Texte source:
━━━━━━━━━━━━━━━━━━━━
Une midinette de 16 ans n'aurait pas fait autrement probablement. D'un autre côté, après tant d'années passées auprès du même homme, je devais effectivement avoir environ 16 ans la dernière fois où j'avais ressenti la même chose. Je n'avais pas appris la distance ni l'air blasé que donne l'habitude. Et puis l'apprendrais-je jamais, cette distance ?

J'étais amoureuse et c'était parfait parce que j'étais de nouveau capable d'exaltation. À force d'être prudente et patiente, j'avais peut-être un peu trop laissé libre cours à ma tendance désinvestie émotionnellement. Ce cataclysme était donc le bienvenu.

Il remplissait tout et c'était idéal ! Quand il n'était pas près de moi, je m'ennuyais et je tournais en rond. J'attendais comme une pauvre folle qu'il m'envoie un signe, un mot. Heureusement pour moi, on échangeait beaucoup, même à distance, et il avait mis volontairement les deux pieds dans mon quotidien. Les jours sans lui étaient donc rares.

Sauf que les jours sans lui ont été soudain mon quotidien. C'était fini, au revoir, à plus jamais, adios. L'explosion en plein vol, la gifle en plein éclat de rire. Mais une explosion silencieuse, dans le calme et l'ironie, à pas de loups et saut de puce. Des voix calmes et des sourires en coin pour étouffer le souffle d'agonie du cœur qu'on lacère à coup de sentences d'adieu.

Toujours dans le calme, je me suis effondrée. J'ai commencé à pleurer sans sanglots, juste des larmes et des respirations un peu courtes... et ça ne semblait pas vouloir s'arrêter.
Il me semble qu'une partie au moins de ces larmes était l'évacuation de toutes celles que je n'avais osé verser quand j'avais quitté mon ancienne vie. Il avait fallu cette crue soudaine pour obliger à lâcher le barrage sans cesse plus haut qui endiguait mes émotions depuis si longtemps.
━━━━━━━━━━━━━━━━━━━━
Données fournies:
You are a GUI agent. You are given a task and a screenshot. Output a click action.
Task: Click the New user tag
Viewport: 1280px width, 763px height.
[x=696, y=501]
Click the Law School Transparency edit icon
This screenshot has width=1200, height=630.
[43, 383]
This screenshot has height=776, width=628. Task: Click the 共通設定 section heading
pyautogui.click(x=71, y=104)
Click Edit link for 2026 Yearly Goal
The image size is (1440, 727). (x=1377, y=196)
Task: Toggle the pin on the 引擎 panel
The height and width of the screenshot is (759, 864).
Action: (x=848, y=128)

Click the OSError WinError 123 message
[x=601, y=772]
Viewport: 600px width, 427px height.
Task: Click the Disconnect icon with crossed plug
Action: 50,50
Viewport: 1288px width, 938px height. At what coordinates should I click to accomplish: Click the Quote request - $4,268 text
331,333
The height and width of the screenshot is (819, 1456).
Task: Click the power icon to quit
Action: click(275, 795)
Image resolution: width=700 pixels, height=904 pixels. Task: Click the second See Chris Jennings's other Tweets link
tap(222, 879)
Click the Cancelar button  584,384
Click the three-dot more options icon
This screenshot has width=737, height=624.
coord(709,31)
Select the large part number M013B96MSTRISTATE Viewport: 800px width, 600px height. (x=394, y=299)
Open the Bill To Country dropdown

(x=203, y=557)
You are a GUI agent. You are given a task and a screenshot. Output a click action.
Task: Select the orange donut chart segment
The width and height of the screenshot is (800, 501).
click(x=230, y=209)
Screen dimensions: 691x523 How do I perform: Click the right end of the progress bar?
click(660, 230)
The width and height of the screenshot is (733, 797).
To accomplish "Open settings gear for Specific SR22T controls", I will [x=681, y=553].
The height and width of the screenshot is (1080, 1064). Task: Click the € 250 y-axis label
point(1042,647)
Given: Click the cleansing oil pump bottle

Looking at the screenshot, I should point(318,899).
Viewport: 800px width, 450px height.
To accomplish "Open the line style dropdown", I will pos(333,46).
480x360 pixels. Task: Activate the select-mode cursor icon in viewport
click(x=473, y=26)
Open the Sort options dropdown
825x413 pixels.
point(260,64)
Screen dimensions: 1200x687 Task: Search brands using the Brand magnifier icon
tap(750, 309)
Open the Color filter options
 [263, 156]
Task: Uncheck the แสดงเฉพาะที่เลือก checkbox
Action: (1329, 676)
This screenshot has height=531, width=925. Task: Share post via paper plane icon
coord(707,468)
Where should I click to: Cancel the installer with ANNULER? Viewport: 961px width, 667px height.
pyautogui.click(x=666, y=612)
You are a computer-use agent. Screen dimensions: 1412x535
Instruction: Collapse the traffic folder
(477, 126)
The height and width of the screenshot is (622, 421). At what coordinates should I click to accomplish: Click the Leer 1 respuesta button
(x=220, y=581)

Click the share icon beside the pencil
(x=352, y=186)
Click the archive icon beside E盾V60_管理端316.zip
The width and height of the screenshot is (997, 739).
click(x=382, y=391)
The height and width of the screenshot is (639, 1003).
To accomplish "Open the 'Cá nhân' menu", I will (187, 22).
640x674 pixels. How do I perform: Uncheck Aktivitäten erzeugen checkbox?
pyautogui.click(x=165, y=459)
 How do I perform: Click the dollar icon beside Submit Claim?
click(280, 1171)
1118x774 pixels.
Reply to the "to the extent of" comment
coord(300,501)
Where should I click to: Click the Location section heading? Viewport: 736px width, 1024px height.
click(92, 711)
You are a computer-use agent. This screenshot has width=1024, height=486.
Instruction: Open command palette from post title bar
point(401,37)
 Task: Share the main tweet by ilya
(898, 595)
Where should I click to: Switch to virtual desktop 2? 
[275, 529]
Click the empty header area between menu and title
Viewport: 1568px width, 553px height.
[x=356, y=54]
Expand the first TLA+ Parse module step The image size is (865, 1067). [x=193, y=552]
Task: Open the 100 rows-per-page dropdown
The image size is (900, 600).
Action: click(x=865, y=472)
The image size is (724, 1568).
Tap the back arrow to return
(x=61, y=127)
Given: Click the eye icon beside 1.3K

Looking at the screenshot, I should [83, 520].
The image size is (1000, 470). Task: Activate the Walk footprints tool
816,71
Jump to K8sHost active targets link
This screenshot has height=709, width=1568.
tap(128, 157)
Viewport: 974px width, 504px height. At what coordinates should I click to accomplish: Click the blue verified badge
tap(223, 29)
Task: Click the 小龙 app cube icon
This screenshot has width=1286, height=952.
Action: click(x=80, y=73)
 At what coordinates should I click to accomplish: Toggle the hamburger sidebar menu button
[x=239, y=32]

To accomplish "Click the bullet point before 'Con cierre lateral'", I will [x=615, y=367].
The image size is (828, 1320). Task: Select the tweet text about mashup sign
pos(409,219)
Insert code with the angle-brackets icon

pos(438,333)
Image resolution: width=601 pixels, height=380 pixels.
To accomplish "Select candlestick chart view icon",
━━━━━━━━━━━━━━━━━━━━
Consignes:
1) Restituez tel quel, dans le récit de la rupture amoureuse, le passage qui s'ouvre sur les mots contenant « Une midinette de » et se clôt sur « cette distance ? ».
2) Rédigez la suite du récit de la rupture amoureuse, en reprenant juste après sa dernière phrase.
Les enregistrements proviennent d'une autre source que le texte.

Réponses par tâche:
1)
Une midinette de 16 ans n'aurait pas fait autrement probablement. D'un autre côté, après tant d'années passées auprès du même homme, je devais effectivement avoir environ 16 ans la dernière fois où j'avais ressenti la même chose. Je n'avais pas appris la distance ni l'air blasé que donne l'habitude. Et puis l'apprendrais-je jamais, cette distance ?

2)
Je vivais dans la tiédeur rassurante du déni depuis des mois et des mois. Non je n'avais pas peur d'être seule. Évidemment que j'étais ravie d'avoir tourné la page sans heurt sur 13 ans de ma vie. Oui, je comprenais la disparition de certains de ces amis que je croyais là pour toujours. Une année et demie sans jour de congés, c'était une conséquence logique. Bien entendu que je respectais le fait qu'on me regarde comme une égoïste sans aucun sens de la mesure. Oh, c'est bien normal que toute personne apprenant mon histoire souhaite me donner une leçon de sagesse. Non ?

NON !

Au fond, non, je n'acceptais pas calmement que tous ces gens, proches ou moins proches, me tartinent de conseils sur la gestion de mon horloge biologique. Oui, j'avais très mal quand on me traitait comme une inconsciente, quand on m'expliquait que ma présence n'était plus souhaitée aux soirées où tous le mecs étaient casés de peur que je les détourne du droit chemin. Evidemment que j'avais noté que je m'abrutissais de travail pour mieux faire taire mes pensées qui hurlaient la panique. Oui, oui, OUI je me sentais terriblement seule, pas uniquement à cause de ma séparation, pas seulement parce que cette émotion amoureuse était ruinée, mais depuis des mois... parce que j'étais perdue.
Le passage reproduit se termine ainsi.